Did Apple envision the Magic Keyboard as the perfect drawing easel?

No, of course it didn't. But perhaps it should have.

Sometimes all it takes to upend the status quo and ignite imagination is a simple question. "What if humans could visit the moon?" or "What would tree sap taste like on pancakes?" or "What if you used the Apple Magic Keyboard for the new iPad Pro as an easel?"

Twitter user @twolivesleft asked this question, and they found the answer: "If you tip the Magic Keyboard over backwards it gives you the perfect angle for drawing." Should there be better solutions for using a tablet computer designed to work with a dedicated stylus and thus, explicitly intended for doodling (be it professionally or as a hobbyist) as a drawing device? There should be. Does the Magic Keyboard work in a pinch? Sure, but it's a $300 (or $350 for the larger iPad) solution.

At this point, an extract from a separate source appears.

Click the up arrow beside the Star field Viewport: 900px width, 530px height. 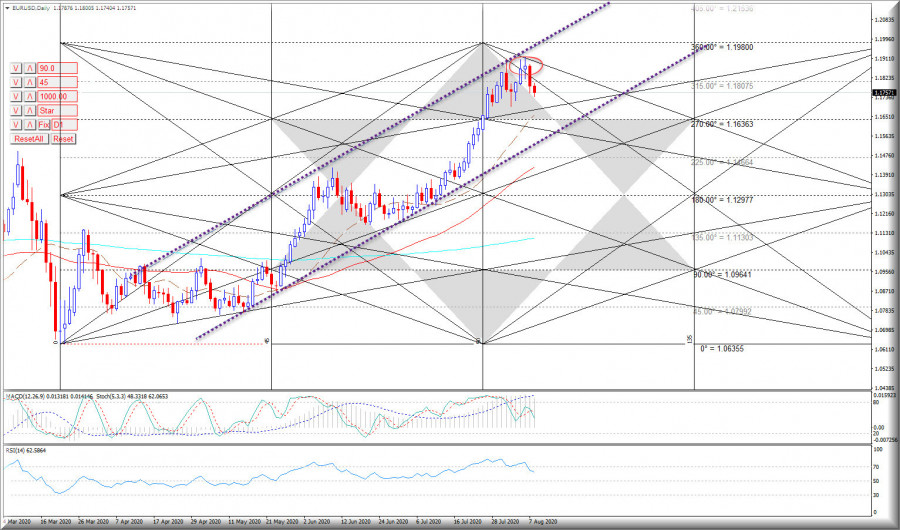pos(30,110)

Ludicrous, even by Apple's standards — With the addition of the Magic Keyboard with its backlit keys and trackpad that can take advantage of the iPad's new cursor support, Apple is hoping to make the iPad Pro a legitimate replacement for a laptop, even though it lacks some of the essential software features that would make it one. Apple's even managed to make some iterations weigh more than an actual laptop: Apple's own MacBook Air. But ignoring one of the use cases for which the device is best suited seems like a tragic oversight, especially from a company that prides itself on making products for professional creatives and obsessing over useable design choices.

There's one group of users who are going to be thrilled by this lunacy, though: Microsoft Surface fans, who are no doubt feeling even smugger than usual while adjusting their devices into positions so dextrous they'd make even an internet yoga instructor (whose details have just been leaked) blush. If Apple releases the $200 iEasel to make amends remember you saw it suggested here first.